Il Domani di Carlo De Benedetti annuncia con enfasi la partecipazione di Giuseppe Conte alla festa nazionale dell'Unità dem: sono prove di «campo largo». A Ravenna, il prossimo nove settembre, le differenze di narrazione tra Partito Democratico e Movimento 5 Stelle inizieranno a sfumare. Sino all'inevitabile abbraccio tra Elly Schlein (che chiuderà l'evento) e l'ex premier gialloverde e giallorosso. É la reunion più telefonata della cronaca politica recente: giusto un anno per far finta di stare distanti quel tanto che basta. Magari per convincere gli elettori dell'esistenza di qualche distinguo. Nessuno dei due partiti, d'altro canto, può significare molto senza l'altro. I sondaggi attuali raccontano di un 19% per il Nazareno e di un 16% per la creatura fondata da Beppe Grillo. Insieme non si va lontano - penseranno le rispettive dirigenze - ma da soli non si parte proprio. Comunque le feste di partito hanno da sempre un portato simbolico. Con i Verdi di Angelo Bonelli, la Sinistra italiana di Nicola Fratoianni e + Europa di Riccardo Magi a completare il quadretto. Chissà se Calenda e Azione, infine, avranno - come sembra - il coraggio di fare il passo decisivo verso quella zona di campo. Con buona pace delle liberali Gelmini e Carfagna e tutti coloro che avevano davvero visto nell'ex ministro il leader di un progetto terzo.
Azione, al momento, ha smentito di netto, parlando di «gossip», qualunque voce di avvicinamento al Nazareno. Ma le spinte da fuori, quello che i politologi chiamano il «fattore esogeno», e la necessità politica di occupare uno spazio di qualche tipo, suggeriscono l'imminenza di un'altra scelta.

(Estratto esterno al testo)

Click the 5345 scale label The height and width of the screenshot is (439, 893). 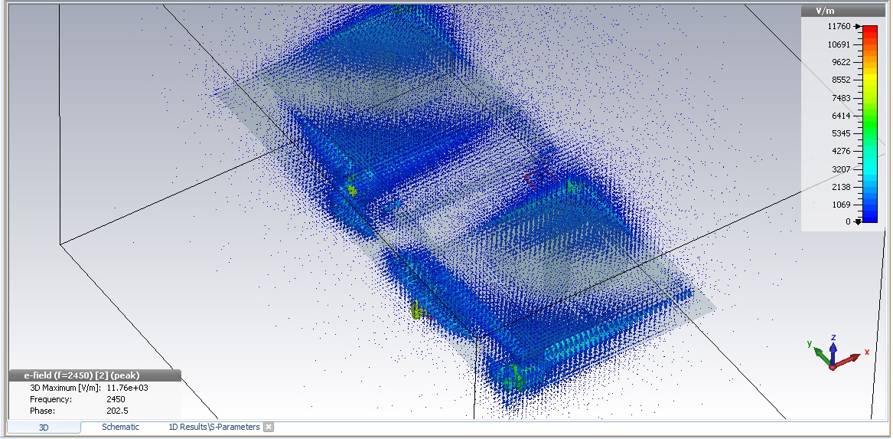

Non sarebbe la prima idea modificata dagli azionisti in corso d'opera, in relazione alle alleanze.
Proprio Pd, 5Stelle, Azione, Verdi, Sinistra ed ex radicali saranno gli attori che si siederanno oggi con la Meloni a Palazzo Chigi per parlare di salario minimo. Si direbbero ulteriori prove, finanche anticipate, di «campo largo». Tanto rumore, compresa la separazione alle scorse elezioni politiche, per poi tornare allo schema che avrebbe voluto Enrico Letta, all'alleanza estesa immaginata da Romano Prodi e concretizzata tempo fa dall'Ulivo. Le elezioni europee, con il listone progressista a cui sta già lavorando la Schlein (Pd, + Europa, Verdi e Sinistra insieme), saranno un banco di prova. La somma tra i partiti, 5S compresi, ci dirà se la coalizione delle opposizioni ha ancora senso di esistere o no. Di sicuro il riavvicinamento di Conte è, per quella parte di dirigenza dem filo-Schlein, un segnale di vita a sinistra. Per Bonaccini, Base riformista e i pochi moderati rimasti nel Pd, il ritorno ufficiale di Conte non può che rappresentare una sventura. Il salario minimo, con la proposta del capo dei 5S controfirmata da tutte le formazioni nominate sinora (e non da Italia viva), è il trait d'union naturale per fornire un primo motivo di compattezza all'esterno. Goffredo Bettini, plenipotenziario romano e stratega di infinite fasi, non parla da un po' ma il suo piano si sta concretizzando: «Ci ritroveremo», aveva detto al Fatto Quotidiano a febbraio scorso. La verità è che Movimento 5 Stelle e Pd non si sono mai lasciati. Al limite, hanno simulato una separazione provvisoria. Conte era arrivato a definire il Pd «partito dell'establishment», in una sua improvvisa ma non inedita fase antisistemica, dopo il governismo giallorosso e quello draghiano.
Ora è tempo di tornare a braccetto.E Renzi? Fonti vicine all'ex premier fanno sapere che il suo progetto sarà centrista, ossia senza alcuna possibilità di far parte di alleanze organiche con Pd e 5Stelle. Gli azionisti, in caso, saranno soli.